A matéria constante da acusação a filtrar em sede da instrução reporta-se a procedimentos de contratação de pessoal e de aquisição de bens, a utilização de meios da entidade para fins pessoais e o apoio prestado a clubes de futebol – a um como contrapartida de favores pessoais ao presidente da referida entidade estatal e a outro como meio de autopromoção pessoal deste no meio futebolístico.
O recebimento indevido de ajudas de custo e o recebimento de ofertas provenientes de operadores económicos são outras matérias do processo a levar à instrução.
No caso concreto do ex-presidente do TPNP Melchior Moreira, que não integra o grupo de arguidos que pediram a instrução do processo, está em causa a alegada prática com 12 crimes de participação económica em negócio, três de peculato de uso, três de peculato, nove de abuso de poder, um de corrupção passiva, sete de falsificação de documento e três de recebimento indevido de vantagem.

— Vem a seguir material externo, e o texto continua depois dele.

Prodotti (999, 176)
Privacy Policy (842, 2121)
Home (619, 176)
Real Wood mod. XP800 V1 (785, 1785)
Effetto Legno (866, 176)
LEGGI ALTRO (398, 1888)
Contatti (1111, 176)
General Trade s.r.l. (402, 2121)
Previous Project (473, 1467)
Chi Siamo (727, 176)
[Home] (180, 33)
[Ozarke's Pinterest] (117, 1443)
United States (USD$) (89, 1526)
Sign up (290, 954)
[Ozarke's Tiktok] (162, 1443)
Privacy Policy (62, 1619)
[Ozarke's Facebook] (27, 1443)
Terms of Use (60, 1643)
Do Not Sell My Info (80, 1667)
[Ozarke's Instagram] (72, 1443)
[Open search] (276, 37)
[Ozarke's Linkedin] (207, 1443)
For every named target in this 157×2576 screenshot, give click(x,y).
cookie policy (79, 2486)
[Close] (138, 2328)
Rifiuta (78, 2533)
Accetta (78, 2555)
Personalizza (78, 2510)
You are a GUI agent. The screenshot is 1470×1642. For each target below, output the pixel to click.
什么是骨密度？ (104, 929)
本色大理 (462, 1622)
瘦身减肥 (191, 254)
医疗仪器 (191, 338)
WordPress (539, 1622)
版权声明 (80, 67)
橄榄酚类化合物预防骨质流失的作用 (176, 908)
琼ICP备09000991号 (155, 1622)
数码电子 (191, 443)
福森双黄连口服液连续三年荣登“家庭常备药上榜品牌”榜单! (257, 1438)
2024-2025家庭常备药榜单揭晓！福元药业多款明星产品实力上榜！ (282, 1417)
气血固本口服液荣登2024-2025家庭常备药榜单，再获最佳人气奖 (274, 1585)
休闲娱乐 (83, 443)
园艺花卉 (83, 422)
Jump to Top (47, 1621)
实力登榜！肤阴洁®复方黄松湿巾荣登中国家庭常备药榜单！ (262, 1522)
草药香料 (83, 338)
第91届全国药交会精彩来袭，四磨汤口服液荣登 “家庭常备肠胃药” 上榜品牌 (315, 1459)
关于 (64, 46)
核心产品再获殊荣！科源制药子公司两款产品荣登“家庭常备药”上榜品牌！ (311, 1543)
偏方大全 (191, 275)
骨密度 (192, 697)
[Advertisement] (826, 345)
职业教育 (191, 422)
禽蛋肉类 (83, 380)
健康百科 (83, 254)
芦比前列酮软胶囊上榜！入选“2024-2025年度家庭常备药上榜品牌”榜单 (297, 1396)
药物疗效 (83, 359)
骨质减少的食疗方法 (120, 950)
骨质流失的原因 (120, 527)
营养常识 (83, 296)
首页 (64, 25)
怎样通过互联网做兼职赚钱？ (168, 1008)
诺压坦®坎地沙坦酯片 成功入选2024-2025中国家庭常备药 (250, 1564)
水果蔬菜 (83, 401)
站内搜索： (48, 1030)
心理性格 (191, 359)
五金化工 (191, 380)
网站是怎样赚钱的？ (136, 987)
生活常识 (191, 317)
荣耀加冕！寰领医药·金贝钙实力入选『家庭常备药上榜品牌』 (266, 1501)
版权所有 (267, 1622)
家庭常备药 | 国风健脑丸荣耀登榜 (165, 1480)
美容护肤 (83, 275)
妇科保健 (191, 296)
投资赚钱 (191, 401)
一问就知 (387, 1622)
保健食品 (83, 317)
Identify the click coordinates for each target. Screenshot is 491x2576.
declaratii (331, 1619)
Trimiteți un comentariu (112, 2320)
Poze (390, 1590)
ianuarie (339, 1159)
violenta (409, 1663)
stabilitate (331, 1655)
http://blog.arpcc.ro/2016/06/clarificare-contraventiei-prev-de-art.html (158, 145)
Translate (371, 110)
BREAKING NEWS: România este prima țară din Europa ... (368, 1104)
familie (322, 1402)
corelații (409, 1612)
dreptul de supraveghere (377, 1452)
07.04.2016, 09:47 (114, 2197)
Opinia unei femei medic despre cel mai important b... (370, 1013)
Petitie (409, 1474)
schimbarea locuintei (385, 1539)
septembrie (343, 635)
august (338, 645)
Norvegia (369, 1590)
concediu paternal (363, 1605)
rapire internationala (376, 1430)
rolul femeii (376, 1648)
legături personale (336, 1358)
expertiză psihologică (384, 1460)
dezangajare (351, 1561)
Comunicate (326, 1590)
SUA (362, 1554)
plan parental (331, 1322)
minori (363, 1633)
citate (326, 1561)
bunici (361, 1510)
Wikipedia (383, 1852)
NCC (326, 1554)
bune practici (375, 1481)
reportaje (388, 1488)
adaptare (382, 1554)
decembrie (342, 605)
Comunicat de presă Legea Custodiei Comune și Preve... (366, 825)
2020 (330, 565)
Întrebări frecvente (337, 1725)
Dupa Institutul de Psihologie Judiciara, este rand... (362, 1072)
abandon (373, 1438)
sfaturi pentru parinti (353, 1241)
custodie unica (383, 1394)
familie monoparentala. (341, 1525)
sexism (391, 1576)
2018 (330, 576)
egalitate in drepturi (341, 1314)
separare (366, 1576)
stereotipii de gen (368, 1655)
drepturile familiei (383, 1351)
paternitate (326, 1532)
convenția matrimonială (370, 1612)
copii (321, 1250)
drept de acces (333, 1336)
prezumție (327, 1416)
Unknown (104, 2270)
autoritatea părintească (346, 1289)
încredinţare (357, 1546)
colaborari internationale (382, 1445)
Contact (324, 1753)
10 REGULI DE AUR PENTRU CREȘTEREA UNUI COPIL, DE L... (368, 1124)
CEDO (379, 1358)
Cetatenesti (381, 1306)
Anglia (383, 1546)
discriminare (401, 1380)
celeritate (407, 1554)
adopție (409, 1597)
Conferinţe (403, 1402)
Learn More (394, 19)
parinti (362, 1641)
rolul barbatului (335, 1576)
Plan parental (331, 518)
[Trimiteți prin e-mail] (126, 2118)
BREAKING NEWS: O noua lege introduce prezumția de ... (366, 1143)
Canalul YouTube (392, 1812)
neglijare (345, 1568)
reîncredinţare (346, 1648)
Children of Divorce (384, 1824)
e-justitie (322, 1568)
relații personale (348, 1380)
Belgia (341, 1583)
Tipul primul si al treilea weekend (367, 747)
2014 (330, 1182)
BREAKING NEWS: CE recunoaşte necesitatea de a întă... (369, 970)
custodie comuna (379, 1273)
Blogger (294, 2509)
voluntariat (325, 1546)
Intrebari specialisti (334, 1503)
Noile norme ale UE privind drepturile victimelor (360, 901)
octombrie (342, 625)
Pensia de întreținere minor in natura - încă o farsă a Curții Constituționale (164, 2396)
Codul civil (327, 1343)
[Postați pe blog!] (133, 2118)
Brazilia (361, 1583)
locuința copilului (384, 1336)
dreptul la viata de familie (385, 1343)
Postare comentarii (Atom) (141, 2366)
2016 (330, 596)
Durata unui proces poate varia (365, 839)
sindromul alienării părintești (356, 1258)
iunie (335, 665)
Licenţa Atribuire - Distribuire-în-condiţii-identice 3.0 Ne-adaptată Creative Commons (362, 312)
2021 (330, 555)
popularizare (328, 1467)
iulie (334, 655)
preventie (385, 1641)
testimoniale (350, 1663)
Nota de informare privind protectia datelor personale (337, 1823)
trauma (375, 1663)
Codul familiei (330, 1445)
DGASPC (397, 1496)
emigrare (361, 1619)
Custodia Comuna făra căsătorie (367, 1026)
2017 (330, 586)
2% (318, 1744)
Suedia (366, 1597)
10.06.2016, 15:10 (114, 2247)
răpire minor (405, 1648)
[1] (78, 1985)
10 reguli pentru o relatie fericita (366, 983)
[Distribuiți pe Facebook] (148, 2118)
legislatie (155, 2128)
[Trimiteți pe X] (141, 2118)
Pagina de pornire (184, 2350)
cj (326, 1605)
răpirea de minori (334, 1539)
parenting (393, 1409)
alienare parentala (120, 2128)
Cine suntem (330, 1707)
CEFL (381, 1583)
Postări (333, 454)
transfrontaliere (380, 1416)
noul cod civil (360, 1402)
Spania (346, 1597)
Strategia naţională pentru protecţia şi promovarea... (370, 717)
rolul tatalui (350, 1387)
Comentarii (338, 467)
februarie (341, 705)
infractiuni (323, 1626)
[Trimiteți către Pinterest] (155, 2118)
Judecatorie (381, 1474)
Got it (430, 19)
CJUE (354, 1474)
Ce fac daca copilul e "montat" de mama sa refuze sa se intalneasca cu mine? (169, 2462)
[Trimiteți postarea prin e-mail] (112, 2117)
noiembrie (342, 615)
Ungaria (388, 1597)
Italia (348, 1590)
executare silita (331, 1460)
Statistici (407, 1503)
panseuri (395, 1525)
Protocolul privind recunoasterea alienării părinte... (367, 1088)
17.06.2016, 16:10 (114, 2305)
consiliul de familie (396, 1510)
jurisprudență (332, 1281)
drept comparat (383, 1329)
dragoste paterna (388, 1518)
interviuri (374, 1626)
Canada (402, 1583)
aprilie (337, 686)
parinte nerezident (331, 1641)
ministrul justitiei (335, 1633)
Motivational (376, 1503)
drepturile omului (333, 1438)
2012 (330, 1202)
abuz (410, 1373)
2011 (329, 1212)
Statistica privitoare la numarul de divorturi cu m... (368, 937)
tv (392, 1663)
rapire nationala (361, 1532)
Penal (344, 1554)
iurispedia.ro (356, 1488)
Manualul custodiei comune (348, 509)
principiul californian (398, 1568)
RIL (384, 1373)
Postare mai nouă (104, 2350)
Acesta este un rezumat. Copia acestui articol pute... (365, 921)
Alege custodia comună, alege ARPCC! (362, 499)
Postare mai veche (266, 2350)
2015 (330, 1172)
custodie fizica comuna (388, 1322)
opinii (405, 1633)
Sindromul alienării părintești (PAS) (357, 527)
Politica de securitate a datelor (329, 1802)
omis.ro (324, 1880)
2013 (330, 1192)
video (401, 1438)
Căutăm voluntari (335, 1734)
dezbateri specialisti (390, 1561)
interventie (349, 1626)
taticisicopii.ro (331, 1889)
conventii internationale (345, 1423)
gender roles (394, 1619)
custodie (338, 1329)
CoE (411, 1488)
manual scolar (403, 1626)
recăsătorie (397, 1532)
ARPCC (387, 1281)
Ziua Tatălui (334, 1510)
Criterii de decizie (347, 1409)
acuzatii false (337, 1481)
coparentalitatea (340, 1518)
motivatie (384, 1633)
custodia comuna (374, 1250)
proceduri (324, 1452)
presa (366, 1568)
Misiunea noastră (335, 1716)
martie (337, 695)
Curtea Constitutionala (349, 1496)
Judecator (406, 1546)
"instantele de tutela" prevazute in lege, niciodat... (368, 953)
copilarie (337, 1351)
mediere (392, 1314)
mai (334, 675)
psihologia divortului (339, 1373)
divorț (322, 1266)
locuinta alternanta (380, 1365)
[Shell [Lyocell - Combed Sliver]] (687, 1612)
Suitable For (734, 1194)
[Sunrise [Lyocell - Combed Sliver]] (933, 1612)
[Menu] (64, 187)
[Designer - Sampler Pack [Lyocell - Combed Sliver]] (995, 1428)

O antigo presidente do Turismo do Porto e Norte é acusado de contratar amigos para aquela entidade sem cumprir os formalismos legais e falseando os resultados dos concursos.
Entre os factos descritos na acusação está a contratação de um motorista, apenas porque os filhos de ambos jogavam futebol na mesma equipa.
O Ministério Público (MP) diz que a contratação do motorista a tempo inteiro era “desnecessária e desproporcional” às necessidades da TPNP, sublinhando que tinha um salário de 1.750 euros, quase o triplo do salário base auferido por um profissional desta área.
Ainda de acordo com a acusação, o motorista tinha ao seu dispor uma viatura que o mesmo usou a pedido de Melchior Moreira para levar o seu filho para os treinos e para os locais onde aquele clube jogava, tendo também transportado a esposa do ex-presidente do TPNP para fins particulares.
O MP refere também que Melchior Moreira contratou um amigo como jornalista, apesar de saber que este não tinha a licenciatura ou experiência profissional em jornalismo, e o filho de Américo Pereira, então presidente da Câmara de Vinhais e seu amigo, para promotor turístico, valorando as candidaturas de forma a ficarem classificados em primeiro lugar nas ofertas públicas de emprego.
Em investigação estão outras ramificações da Operação Éter: uma visando autarcas e ex-autarcas de 47 municípios, sobre lojas interativas de turismo; outra sobre a alegada utilização de verbas destinadas a publicitar o rali de Portugal em publicidade de cariz diferente e eventuais crimes de prevaricação.